THE PROBLEM: Begin at the top of the following data. Copy each line exactly until you have copied the line containing "Click checkmark next".

(Records excerpted from a collection)
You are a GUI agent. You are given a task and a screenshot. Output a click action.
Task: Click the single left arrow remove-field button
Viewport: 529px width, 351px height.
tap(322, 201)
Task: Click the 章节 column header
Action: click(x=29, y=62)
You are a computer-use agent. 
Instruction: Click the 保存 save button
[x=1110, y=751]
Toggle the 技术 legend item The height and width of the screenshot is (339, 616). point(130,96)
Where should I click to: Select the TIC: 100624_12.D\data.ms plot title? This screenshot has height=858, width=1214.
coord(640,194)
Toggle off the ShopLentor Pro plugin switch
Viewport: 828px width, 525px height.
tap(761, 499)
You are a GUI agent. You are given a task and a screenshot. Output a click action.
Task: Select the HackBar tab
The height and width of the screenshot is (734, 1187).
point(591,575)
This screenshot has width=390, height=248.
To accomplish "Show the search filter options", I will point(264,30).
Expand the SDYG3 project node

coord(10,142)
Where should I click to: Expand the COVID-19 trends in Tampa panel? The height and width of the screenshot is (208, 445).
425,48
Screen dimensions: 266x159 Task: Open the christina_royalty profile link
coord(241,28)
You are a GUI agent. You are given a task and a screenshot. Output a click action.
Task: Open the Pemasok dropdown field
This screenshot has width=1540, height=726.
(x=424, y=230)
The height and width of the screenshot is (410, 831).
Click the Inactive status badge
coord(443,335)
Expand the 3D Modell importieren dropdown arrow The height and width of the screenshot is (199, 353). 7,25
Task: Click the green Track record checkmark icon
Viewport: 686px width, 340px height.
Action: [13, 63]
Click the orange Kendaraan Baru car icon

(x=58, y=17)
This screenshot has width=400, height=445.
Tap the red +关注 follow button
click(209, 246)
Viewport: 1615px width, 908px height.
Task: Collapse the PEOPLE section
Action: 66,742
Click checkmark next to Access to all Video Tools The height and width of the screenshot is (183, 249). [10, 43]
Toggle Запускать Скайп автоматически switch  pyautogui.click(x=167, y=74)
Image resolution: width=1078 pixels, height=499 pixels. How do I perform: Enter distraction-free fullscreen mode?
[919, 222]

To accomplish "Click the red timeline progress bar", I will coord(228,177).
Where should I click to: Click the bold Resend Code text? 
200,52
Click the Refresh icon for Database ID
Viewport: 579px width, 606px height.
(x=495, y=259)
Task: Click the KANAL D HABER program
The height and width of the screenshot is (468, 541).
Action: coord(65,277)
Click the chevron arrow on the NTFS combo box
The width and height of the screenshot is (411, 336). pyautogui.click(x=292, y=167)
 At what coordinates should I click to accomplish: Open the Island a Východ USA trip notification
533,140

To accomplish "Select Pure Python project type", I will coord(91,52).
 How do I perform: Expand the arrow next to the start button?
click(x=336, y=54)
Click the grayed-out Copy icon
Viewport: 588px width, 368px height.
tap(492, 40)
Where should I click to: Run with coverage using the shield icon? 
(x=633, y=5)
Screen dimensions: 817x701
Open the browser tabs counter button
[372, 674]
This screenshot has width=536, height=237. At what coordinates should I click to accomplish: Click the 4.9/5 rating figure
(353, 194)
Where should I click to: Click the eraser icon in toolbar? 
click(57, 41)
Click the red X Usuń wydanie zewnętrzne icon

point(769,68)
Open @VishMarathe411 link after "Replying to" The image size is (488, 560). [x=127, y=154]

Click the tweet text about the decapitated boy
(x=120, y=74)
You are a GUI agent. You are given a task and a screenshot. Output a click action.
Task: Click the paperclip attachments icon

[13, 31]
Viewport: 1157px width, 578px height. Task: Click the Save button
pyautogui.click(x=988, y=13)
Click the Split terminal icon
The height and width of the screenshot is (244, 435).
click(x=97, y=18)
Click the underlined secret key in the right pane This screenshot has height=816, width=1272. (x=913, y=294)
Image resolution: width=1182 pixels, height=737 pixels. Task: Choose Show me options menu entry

EXERCISE RESULT:
You are a GUI agent. You are given a task and a screenshot. Output a click action.
Task: Click the single left arrow remove-field button
Viewport: 529px width, 351px height.
tap(322, 201)
Task: Click the 章节 column header
Action: click(x=29, y=62)
You are a computer-use agent. 
Instruction: Click the 保存 save button
[x=1110, y=751]
Toggle the 技术 legend item The height and width of the screenshot is (339, 616). point(130,96)
Where should I click to: Select the TIC: 100624_12.D\data.ms plot title? This screenshot has height=858, width=1214.
coord(640,194)
Toggle off the ShopLentor Pro plugin switch
Viewport: 828px width, 525px height.
tap(761, 499)
You are a GUI agent. You are given a task and a screenshot. Output a click action.
Task: Select the HackBar tab
The height and width of the screenshot is (734, 1187).
point(591,575)
This screenshot has width=390, height=248.
To accomplish "Show the search filter options", I will point(264,30).
Expand the SDYG3 project node

coord(10,142)
Where should I click to: Expand the COVID-19 trends in Tampa panel? The height and width of the screenshot is (208, 445).
425,48
Screen dimensions: 266x159 Task: Open the christina_royalty profile link
coord(241,28)
You are a GUI agent. You are given a task and a screenshot. Output a click action.
Task: Open the Pemasok dropdown field
This screenshot has width=1540, height=726.
(x=424, y=230)
The height and width of the screenshot is (410, 831).
Click the Inactive status badge
coord(443,335)
Expand the 3D Modell importieren dropdown arrow The height and width of the screenshot is (199, 353). 7,25
Task: Click the green Track record checkmark icon
Viewport: 686px width, 340px height.
Action: [13, 63]
Click the orange Kendaraan Baru car icon

(x=58, y=17)
This screenshot has width=400, height=445.
Tap the red +关注 follow button
click(209, 246)
Viewport: 1615px width, 908px height.
Task: Collapse the PEOPLE section
Action: 66,742
Click checkmark next to Access to all Video Tools The height and width of the screenshot is (183, 249). [10, 43]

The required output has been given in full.